Además de Ametex, al menos otras cinco empresas medianas de La Paz, Oruro y Santa Cruz han tenido que cerrar en los últimos años "por falta de mercados", dijo a Efe un dirigente de la Confederación de Trabajadores Fabriles de Bolivia, José Antonio Coarita.

"Del 2005 para atrás -explicó- no hemos tenido estos problemas porque teníamos el ATPDEA. Los clientes de EE.UU. pagaban muy bien y nunca hemos tenido la necesidad de molestar al Gobierno.

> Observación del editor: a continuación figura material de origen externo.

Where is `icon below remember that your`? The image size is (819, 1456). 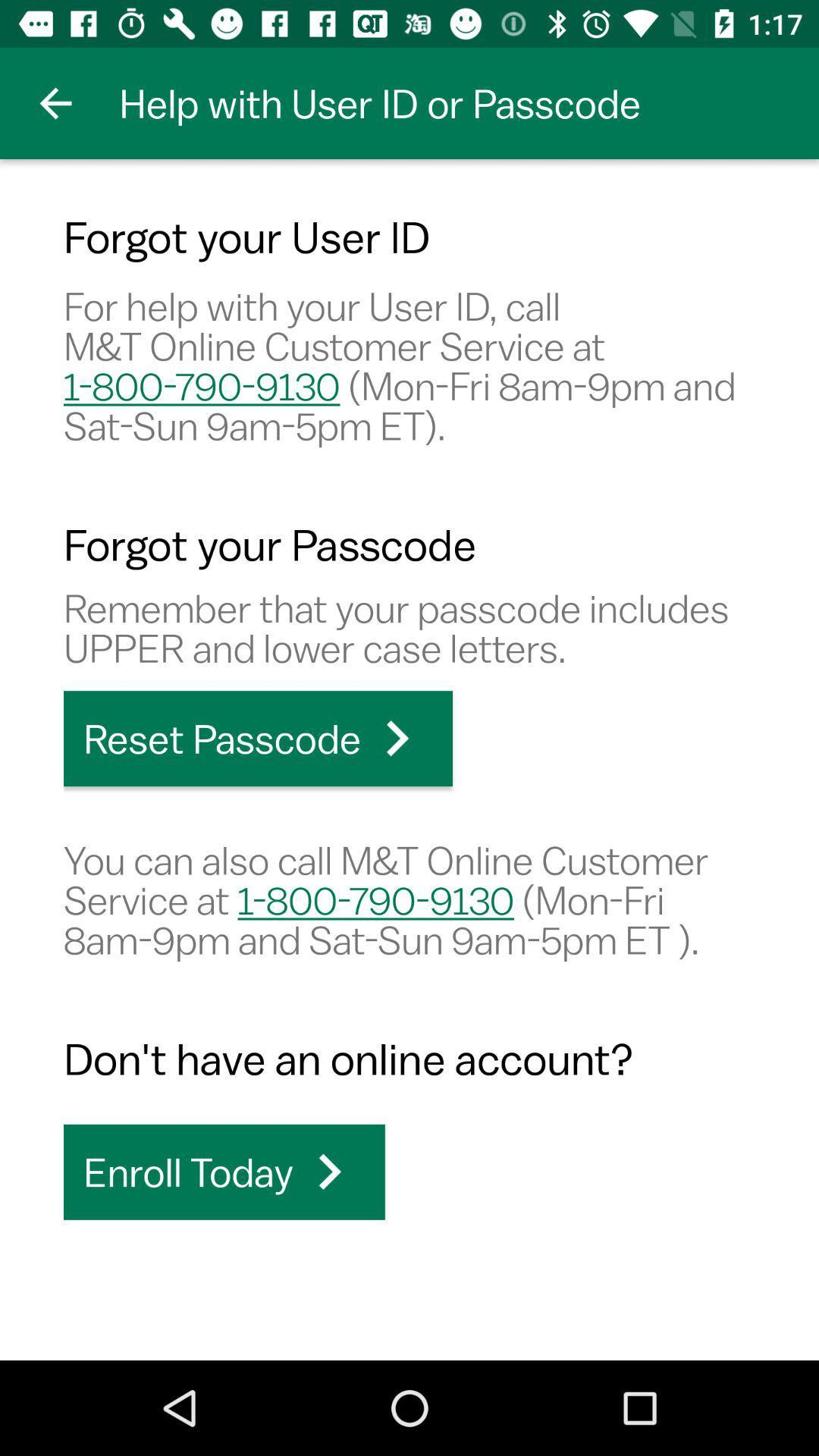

Pero desde que nos han quitado el ATPDEA, hay muchos desempleados y las empresas tienen que cerrar".

Otro dirigente fabril, Vitaliano Mamani, ha asegurado a medios locales que se han perdido unos 10.000 empleos en el sector textil desde que Morales expulsó en 2008 a Golberg y a la Agencia Antidrogas Estadounidense (DEA), a lo que Washington replicó también con el retiro del embajador boliviano.

El Gobierno de Morales insiste en que la pérdida de las preferencias arancelarias no fue tan grave, pero las cifras de exportaciones muestran lo contrario.

Con datos del Instituto Nacional de Estadística (INE), el gerente general del Instituto Boliviano de Comercio Exterior (IBCE, privado), Gary Rodríguez, detalló a Efe que las exportaciones de textiles entre 2002 y 2008 sumaron 194 millones de dólares, con un volumen de casi 11.000 toneladas.

"Bolivia alcanzó un pico exportador de textiles de 52 millones de dólares por cerca de 4.300 toneladas en el año 2004. Como el ATPDEA garantizaba el acceso con 'arancel cero' al mercado más grande del mundo, Estados Unidos siempre fue el destino preferente", explicó Rodríguez.

En 2010, ya sin ATPDEA, hubo otro "pico exportador" por 57 millones de dólares, "pero única y exclusivamente gracias al benéfico 'efecto precio'", pues el volumen rondó las 2.800 toneladas, mientras que en 2011 se vendieron solo 2.341 toneladas, la mitad de 2006, añadió el experto.

"En su momento se mencionó como mercados alternativos a Irán, Libia, Corea del Norte, Vietnam y Cuba (otros aliados políticos del Gobierno de Morales), pero entre todos no llegaron a comprarnos ni 5.000 dólares en los últimos años", precisó.

Agregó que Venezuela compró a Bolivia 78 millones de dólares por 2.255 toneladas de textiles entre 2006 y abril pasado, "la mitad en valor y la cuarta parte del volumen" vendido a Estados Unidos en siete años de vigencia del ATPDEA.

Sánchez, Rodríguez y Coarita coincidieron en que el mercado boliviano tampoco está garantizado, pues la industria debe competir contra la "invasión" de productos chinos y la venta de ropa usada, que llega de contrabando pese a que su importación y venta están prohibidas desde 2007 y 2009, respectivamente.

Los expertos urgieron al Gobierno a abrir mercados con mayor capacidad de compra y que no pongan tantas trabas, para evitar que más empresas acaben como Ametex.